課題内容: .htaccessでhttpからhttpsへリダイレクトする方法を説明した文章を、最後の文の後から書き継ぐこと。

本文:

══════════

または直接サーバーパネルのホームページのメニューの中から選びます。
.htaccessファイルの書き方
「.htaccess」ファイルを開いたら、以下のコードをコピペします。
#httpからhttpsへリダイレクト
RewriteEngine On
RewriteCond %{HTTPS} off
RewriteRule ^(.*)$ https://%{HTTP_HOST}%{REQUEST_URI} [R=301,L]
「mod-rewrite」という機能(モジュール)を使います。「mod-rewrite」は、あるURLにきたアクセスを別のURLに転送することができます。
「RewriteEngine On」は「mod-rewriteを仕様します」という宣言です。.htaccess内に1つだけで大丈夫です。
「RewriteCond %{HTTPS} off」は「http://」のSSL化していないURLでアクセスした場合という意味です。
「RewriteRule ^(.*)$ https://%{HTTP_HOST}%{REQUEST_URI}」は「https://のアドレスに書き換えてくださいね」という意味になります。
[R=301,L]の「R=301」は恒久的に、「L」は終わりの意味です。R=302やRだけというのもありますが、それは一時的に転送する場合に使います。
リダイレクト出来ない場合はアップロード先を確認しよう
.htaccessファイルは同じ階層とそれ以下の階層に働きます。
.htaccessファイルをアップロードしたらすぐにリダイレクトの確認ができます。アドレスバーに「http」のURLを入力してください。すぐに「https」のURLに書き換えられれば転送されています。
もしくは「リダイレクトチェックツール」を使うと、正しく動作しているかどうかハッキリ分かりますよ。
もしリダイレクトできない、またはエラーになった場合は置く場所が間違っていないか確認してみてください。
500などのサーバーエラーの場合はファイルの書き間違えが考えられます。全角スペースが入っていないか、綴りが合っているかなど確認してみましょう。
リダイレクトが出来ても警告がでる場合はリンクや画像のURLのコードに「http://」となっている可能性があります。エラーメッセージが出る場合はこちらの記事が参考になるかもしれません。
おまけ:「https://wwwなし」にURL正規化したい場合
「httpsのwwwなし」のリダイレクトを.htaccessファイルはこんな感じになります。ご自身のURLに変えてアップロードしてください。

══════════

データ抜粋:
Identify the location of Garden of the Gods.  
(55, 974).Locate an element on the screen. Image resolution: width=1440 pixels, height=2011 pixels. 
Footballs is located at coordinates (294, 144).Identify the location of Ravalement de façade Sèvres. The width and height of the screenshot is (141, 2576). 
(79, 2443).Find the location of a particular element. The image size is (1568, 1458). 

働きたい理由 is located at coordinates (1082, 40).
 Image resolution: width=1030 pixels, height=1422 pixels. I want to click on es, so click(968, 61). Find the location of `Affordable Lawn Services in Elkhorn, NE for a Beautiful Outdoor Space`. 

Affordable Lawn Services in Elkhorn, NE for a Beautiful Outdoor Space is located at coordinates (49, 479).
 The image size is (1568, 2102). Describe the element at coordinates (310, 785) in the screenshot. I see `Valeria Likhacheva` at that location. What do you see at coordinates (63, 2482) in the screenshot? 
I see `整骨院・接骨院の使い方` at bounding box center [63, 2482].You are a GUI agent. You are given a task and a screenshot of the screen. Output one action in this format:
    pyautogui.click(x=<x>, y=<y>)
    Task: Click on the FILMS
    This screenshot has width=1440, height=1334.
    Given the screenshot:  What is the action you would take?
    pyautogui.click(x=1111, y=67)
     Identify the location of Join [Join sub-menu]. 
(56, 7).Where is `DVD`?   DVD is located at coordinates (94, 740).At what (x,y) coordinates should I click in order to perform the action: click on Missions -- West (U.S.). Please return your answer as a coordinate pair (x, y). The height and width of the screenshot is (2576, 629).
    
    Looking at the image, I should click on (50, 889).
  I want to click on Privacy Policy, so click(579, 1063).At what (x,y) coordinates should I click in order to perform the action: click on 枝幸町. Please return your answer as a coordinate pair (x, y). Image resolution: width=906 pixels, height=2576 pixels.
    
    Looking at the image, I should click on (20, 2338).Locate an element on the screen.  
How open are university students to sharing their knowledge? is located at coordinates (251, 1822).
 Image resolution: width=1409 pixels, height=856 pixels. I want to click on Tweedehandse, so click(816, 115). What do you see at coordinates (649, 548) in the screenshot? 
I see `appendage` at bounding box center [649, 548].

══════════

解答:
<IfModule mod_rewrite.c>
RewriteEngine on
RewriteCond %{HTTP_HOST} ^(www\.sample\.com) [NC]
RewriteRule ^(.*) https://sample.com/$1 [R=301,L]
RewriteCond %{HTTPS} off
RewriteRule ^(.*)$ https://%{HTTP_HOST}%{REQUEST_URI} [R=301,L]
</IfModule>
前半の「RewriteCond」と「RewriteRule」はwww付きのURLの場合はwwwなしのURLに書き換えて(リダイレクト)してくださいね、という意味です。「RewriteCond」のURLは.(ドット)の前に\(バックスラッシュ)を入力します。\はお使いの状況によって¥(円マーク)になる場合があります。
後半の「RewriteCond」と「RewriteRule」はHTTPSにしてね、と言う意味ですよ。
ナイショの話:コードなしでも・・・
実はこのコードを書かなくても、WWWなしURLに転送されます。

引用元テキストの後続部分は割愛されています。